═══ Data to use ═══

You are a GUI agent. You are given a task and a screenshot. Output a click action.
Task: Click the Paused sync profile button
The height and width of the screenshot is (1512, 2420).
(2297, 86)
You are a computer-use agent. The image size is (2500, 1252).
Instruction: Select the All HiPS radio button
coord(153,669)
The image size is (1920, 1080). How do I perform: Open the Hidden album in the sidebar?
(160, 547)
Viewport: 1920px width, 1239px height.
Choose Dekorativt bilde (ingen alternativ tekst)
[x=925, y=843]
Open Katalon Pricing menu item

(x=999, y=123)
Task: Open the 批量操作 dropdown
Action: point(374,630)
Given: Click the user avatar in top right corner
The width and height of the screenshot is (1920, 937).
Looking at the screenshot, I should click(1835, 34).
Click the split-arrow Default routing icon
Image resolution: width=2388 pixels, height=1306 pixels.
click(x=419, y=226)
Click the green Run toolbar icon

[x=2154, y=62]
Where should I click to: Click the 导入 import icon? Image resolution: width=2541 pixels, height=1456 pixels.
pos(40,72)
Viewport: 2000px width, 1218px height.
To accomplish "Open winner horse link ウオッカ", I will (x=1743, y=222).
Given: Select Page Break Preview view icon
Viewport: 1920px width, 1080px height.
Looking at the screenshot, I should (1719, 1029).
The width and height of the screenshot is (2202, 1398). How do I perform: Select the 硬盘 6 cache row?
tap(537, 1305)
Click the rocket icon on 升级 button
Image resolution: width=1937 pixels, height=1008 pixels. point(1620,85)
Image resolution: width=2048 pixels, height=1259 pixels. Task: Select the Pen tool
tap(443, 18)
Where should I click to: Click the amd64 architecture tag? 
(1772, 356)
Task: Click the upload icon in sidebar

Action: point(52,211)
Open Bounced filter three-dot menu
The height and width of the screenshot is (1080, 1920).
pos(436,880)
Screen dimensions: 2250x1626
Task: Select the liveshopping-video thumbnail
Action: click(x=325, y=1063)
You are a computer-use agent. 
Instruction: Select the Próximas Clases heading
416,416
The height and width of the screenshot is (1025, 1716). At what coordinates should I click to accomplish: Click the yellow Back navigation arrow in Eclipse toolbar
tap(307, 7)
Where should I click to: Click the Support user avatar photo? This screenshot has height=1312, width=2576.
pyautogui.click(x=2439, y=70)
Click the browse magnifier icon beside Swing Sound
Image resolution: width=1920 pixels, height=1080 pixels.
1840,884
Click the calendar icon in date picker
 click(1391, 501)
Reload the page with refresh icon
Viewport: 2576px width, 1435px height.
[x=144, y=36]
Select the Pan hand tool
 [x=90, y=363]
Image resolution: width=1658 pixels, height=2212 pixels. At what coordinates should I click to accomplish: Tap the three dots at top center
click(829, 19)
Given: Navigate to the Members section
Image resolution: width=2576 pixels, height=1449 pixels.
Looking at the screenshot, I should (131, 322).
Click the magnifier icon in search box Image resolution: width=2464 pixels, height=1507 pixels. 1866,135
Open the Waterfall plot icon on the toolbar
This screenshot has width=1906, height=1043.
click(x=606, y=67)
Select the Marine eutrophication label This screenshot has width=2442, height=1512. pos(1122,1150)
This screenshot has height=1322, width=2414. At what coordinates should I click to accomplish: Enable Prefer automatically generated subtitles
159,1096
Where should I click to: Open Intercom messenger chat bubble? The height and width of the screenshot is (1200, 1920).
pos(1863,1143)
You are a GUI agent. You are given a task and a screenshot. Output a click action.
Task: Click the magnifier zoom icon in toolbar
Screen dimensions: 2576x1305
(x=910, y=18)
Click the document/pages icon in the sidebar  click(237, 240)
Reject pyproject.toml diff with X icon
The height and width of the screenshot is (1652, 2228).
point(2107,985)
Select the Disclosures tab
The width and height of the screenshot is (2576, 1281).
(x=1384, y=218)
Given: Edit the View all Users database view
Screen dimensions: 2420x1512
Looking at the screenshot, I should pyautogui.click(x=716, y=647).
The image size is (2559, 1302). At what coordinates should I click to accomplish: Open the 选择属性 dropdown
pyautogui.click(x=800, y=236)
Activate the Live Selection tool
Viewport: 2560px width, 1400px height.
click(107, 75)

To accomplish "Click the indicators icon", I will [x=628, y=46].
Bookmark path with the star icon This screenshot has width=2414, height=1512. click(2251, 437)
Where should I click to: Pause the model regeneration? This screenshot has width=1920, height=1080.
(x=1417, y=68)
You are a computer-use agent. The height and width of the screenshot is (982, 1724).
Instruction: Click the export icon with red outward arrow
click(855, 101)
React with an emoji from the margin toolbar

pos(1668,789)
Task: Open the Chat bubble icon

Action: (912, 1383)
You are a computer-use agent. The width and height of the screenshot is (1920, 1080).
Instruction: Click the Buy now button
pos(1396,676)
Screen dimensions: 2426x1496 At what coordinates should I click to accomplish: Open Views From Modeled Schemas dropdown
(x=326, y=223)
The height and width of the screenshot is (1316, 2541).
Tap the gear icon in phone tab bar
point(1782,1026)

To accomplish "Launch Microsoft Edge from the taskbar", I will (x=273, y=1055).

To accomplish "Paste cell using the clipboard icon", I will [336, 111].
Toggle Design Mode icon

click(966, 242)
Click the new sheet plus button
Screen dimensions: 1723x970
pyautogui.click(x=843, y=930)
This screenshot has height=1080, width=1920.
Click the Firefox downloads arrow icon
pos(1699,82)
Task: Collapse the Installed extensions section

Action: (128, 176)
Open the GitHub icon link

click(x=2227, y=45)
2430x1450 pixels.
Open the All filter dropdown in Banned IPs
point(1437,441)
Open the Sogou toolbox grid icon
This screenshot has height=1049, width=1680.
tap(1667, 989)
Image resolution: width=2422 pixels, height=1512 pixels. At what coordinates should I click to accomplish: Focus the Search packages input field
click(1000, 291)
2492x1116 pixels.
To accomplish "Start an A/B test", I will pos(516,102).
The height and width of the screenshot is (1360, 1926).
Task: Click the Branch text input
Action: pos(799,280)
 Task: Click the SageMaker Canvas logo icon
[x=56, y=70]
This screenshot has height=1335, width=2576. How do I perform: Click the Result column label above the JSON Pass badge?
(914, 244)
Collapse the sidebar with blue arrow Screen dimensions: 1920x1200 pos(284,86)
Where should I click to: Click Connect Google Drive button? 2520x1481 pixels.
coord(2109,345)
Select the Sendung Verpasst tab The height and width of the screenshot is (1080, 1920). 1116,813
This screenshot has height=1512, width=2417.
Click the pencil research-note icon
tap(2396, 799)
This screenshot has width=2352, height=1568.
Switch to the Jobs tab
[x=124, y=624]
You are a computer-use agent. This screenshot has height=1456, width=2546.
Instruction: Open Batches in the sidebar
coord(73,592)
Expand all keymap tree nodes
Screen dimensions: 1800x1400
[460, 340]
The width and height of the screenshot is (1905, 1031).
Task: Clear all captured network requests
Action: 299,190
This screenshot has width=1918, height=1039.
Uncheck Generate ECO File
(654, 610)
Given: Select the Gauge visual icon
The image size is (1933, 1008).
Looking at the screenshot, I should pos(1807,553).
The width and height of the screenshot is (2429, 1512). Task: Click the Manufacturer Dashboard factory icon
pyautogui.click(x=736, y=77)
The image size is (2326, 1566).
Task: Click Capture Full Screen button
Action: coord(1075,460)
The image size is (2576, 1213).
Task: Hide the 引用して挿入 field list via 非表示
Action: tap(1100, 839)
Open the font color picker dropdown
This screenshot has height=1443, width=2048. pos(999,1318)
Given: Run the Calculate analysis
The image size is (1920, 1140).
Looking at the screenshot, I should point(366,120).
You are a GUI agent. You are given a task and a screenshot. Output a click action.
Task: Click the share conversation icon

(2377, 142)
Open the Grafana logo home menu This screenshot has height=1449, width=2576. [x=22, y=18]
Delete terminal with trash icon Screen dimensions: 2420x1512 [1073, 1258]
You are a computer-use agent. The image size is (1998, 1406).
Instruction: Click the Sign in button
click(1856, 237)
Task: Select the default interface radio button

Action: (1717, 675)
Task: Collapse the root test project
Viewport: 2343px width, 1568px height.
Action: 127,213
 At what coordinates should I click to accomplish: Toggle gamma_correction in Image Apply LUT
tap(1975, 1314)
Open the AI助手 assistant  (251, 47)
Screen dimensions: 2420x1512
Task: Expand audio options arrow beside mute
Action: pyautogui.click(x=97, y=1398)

═══

Everything from the first line above up to and including the line that contains "You are a computer-use agent. The image size is (2500, 1252)." should be printed exactly; please print only that.

● **Solution to the problem**:
You are a GUI agent. You are given a task and a screenshot. Output a click action.
Task: Click the Paused sync profile button
The height and width of the screenshot is (1512, 2420).
(2297, 86)
You are a computer-use agent. The image size is (2500, 1252).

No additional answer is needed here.